The Times story was about professors who write academic papers without revealing that they have been, or in some cases still are, financially rewarded by companies in the industry they are writing about. One economics professor at the University of Houston, for example, has written a number of letters to regulatory agencies defending financial speculators and commodity index funds against charges that their activities drive up prices of oil and other commodities, adversely affecting consumers.
His letters cite academic studies he has done, but never mention that he has, according to the Times, “reaped financial benefits from speculators and some of the largest players in the commodities business.”
Asked about that source of income, the professor said, “that’s between me and the IRS.” He bristled at any suggestion that his academic work is in any way influenced by those financial ties.
The Nation magazine has also been looking into the academic-for-sale phenomenon. The article quoted Charles Ferguson, whose film “Inside Job” highlighted the role of sponsored professors in supporting the deregulatory policies that led to the financial meltdown in 2008, who said that “the business of economic consulting firms that work to ‘source’ academics for expert testimony and regulatory filings ‘has been going on for quite a while, and it’s now quite a large industry.’ “
To put that into plain English, there are now a number of well-paid consultants who do nothing but match up Wall Street firms with university economists who will give their regulatory positions academic backing.
Charles River Associates advertises its services to help clients with “sophisticated economic and statistical analyses … in ways that regulators can easily understand.” Charles River, says The Nation, “flips the scientific method, promising that its academic services will ‘make strong cases to support desired outcomes.’ “ Its roster of consultants included academics from the University of California, Berkeley; Harvard University; the University of North Carolina, Chapel Hill; and the University of Chicago. The company notes that many have worked on financial regulatory reform, including Dodd-Frank.”
Hey, it’s a free country. I’m not arguing that academics shouldn’t be allowed to write whatever they like.
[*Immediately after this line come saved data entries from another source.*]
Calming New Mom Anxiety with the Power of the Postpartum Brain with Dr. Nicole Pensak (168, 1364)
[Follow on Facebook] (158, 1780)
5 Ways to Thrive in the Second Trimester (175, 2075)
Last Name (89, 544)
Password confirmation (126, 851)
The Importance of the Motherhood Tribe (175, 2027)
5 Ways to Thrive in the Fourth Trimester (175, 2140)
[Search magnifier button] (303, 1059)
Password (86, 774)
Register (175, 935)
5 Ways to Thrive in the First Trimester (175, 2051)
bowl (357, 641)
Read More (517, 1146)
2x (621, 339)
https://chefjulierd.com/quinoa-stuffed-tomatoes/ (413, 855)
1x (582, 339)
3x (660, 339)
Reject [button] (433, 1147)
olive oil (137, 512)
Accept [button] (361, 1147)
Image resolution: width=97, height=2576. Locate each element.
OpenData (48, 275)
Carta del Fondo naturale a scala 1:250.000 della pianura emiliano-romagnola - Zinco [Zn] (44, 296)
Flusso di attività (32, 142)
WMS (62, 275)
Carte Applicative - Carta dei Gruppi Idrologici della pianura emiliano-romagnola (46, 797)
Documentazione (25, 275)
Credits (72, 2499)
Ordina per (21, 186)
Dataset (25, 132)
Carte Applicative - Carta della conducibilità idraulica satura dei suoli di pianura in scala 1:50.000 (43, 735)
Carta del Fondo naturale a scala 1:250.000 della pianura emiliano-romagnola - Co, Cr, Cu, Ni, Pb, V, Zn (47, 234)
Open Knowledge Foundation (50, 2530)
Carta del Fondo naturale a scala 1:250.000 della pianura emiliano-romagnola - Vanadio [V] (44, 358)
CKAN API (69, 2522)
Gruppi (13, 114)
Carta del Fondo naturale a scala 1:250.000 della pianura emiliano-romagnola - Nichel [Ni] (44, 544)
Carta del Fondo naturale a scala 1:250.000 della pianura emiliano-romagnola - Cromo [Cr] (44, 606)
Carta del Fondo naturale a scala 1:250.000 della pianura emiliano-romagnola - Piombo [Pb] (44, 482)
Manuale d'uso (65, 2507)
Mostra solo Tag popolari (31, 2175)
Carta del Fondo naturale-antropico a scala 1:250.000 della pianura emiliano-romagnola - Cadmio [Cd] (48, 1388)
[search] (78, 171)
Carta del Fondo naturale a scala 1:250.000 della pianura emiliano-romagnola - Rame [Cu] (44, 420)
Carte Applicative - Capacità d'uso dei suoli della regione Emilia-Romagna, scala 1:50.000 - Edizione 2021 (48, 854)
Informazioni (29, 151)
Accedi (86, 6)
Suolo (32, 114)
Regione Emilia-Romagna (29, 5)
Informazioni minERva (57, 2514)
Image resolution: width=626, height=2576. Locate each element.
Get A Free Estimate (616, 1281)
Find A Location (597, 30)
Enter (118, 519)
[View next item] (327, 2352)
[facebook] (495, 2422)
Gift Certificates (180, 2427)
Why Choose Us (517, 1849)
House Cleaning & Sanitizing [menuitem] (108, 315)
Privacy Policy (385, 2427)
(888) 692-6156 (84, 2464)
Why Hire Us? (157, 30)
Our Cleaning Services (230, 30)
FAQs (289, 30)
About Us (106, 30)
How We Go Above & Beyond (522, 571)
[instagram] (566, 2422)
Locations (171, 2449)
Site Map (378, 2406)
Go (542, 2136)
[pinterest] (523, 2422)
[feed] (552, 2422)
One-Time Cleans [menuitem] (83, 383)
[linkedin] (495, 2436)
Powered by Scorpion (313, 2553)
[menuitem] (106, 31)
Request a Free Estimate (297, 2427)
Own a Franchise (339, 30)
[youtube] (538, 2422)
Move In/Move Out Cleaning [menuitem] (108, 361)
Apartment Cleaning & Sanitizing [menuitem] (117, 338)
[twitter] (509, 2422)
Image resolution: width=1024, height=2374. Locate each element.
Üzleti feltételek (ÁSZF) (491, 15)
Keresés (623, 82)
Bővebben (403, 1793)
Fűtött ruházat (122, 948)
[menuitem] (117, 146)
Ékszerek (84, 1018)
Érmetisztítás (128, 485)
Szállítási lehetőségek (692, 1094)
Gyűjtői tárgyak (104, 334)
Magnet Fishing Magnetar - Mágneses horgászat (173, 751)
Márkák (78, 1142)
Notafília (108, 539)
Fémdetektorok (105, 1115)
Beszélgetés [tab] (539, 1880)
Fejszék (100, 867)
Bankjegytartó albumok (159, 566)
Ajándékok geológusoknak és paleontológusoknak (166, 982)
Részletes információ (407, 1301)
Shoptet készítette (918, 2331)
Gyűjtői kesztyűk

But if they write about an issue in which they have a financial interest they have a conflict of interest and they should disclose that.
Full disclosure: We see those two words more and more frequently in news articles and opinion pieces that appear in our more reputable media. Often they are in parenthesis after a sentence about a particular company, for instance (full disclosure: I used to work there). Or in a review of a film or play (full disclosure: the producer is my brother).
Why don’t regulatory agencies demand exactly that kind of transparency when Wall Street firms present academic studies that support their positions? And when a medical doctor cites research on a particular drug and the drug company involved has compensated her in some way, shouldn’t that be disclosed? Don’t we have a right to know that?
Ted Kaufman is a former U.S. senator from Delaware.